A Tribute to Rik Mayall

After his sudden, and still unexplained, death on June 9th of this year, Caitlin Moran succinctly summed up the appeal of the late Rik Mayall in five lovely minutes on Newsnight (see below).

Like Moran, my own impression of Mayall was developed from chortling with laughter whilst watching Bottom, The Young Ones and his cameos in Blackadder as a pre-pubescent child. The undeniable warmth of the tributes paid in the wake of his demise testifies to a writer and actor that could evoke strong emotions from  those he met and total strangers alike.

Such a following was won by Mayall through his work with Adrian Edmondson, combining extreme levels of brutal slapstick with a sense of juvenile naughtiness. No matter how vile Eddie and Richie’s antics might seem, they always had the viewer’s sympathies and attention. My own favourite moment from Bottom has to be during the Christmas special when the chaotic couple try to reattach a severed thumb with a stapler.
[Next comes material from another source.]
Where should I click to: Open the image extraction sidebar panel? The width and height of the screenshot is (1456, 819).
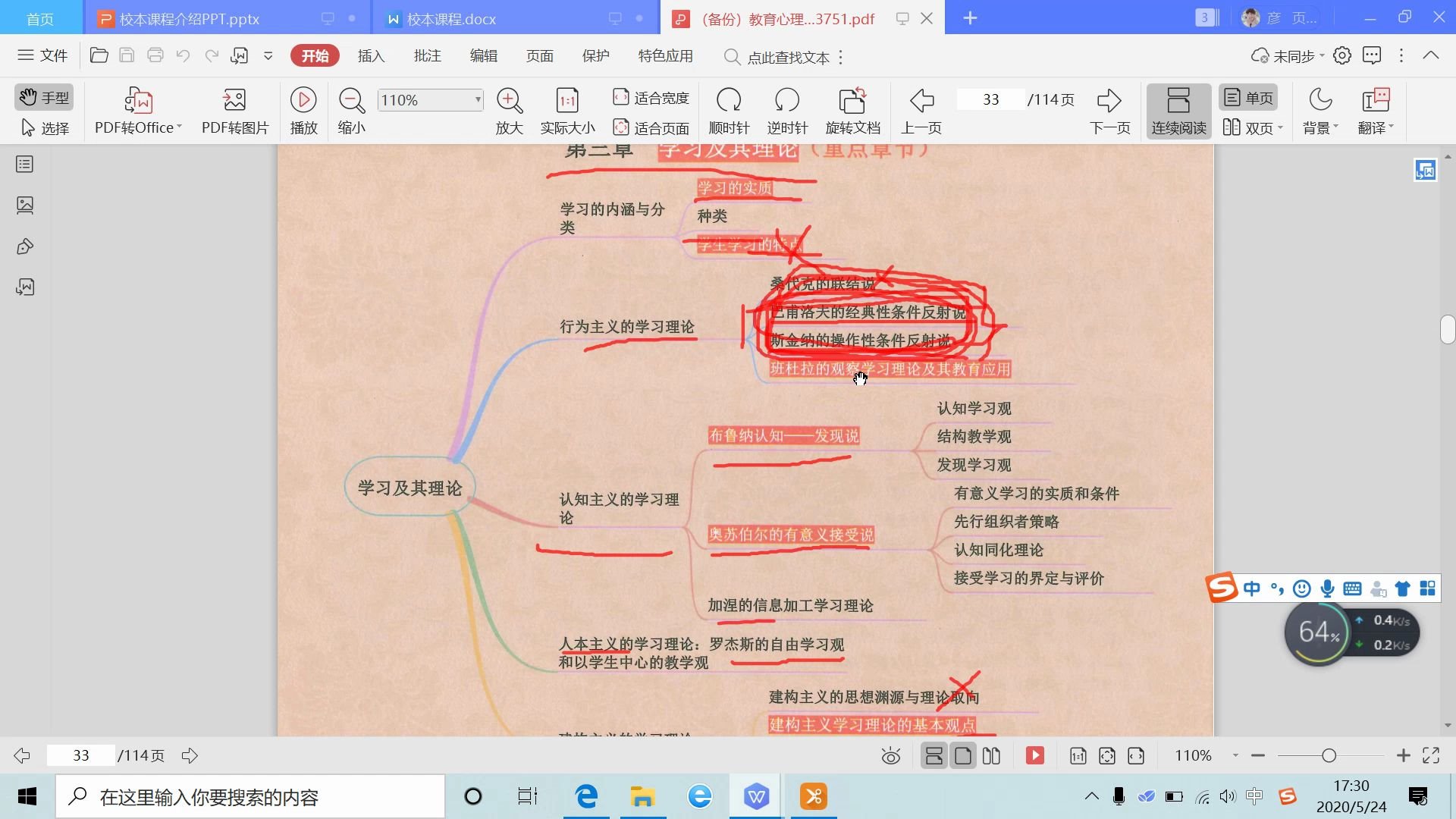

All  those who have ever played the severely under-appreciated video games Hogs of War will be aware of Mayall’s excellent taste for the irreverent. Although critics won’t pay it any attention, the actor’s voice-over work gave a lot of pleasure to many children. Even though such plaudits rarely make headlines, they are exactly the type of feat to focus on when summing up a figure’s lifetime contribution.

One of my Dad’s most repeated anecdote is the time he sat next to Mayall on a plane from London to Newcastle. The famous flyer was apparently chatty and frank ahead of his stand-up gig in the city and related a few insightful stories of his own during the trip.

The last decade saw Mayall slip from the limelight and find novelty roles in beer adverts and the odd television series. As it rises up the charts in posthumous celebration, his 2010 World Cup song, Noble England, is better than most anthems, fully deserving of its place above lesser acts. It might not be a shade on Lord Flasheart but it certainly evokes the same bolshie spirit.

British comedy is not the same without its alternative hero. Our island’s queer sense of humour was a perfect fit for his energetic antics, unleashing the big kid in all of us.

There has simply never been anyone else quite like Rik Mayall.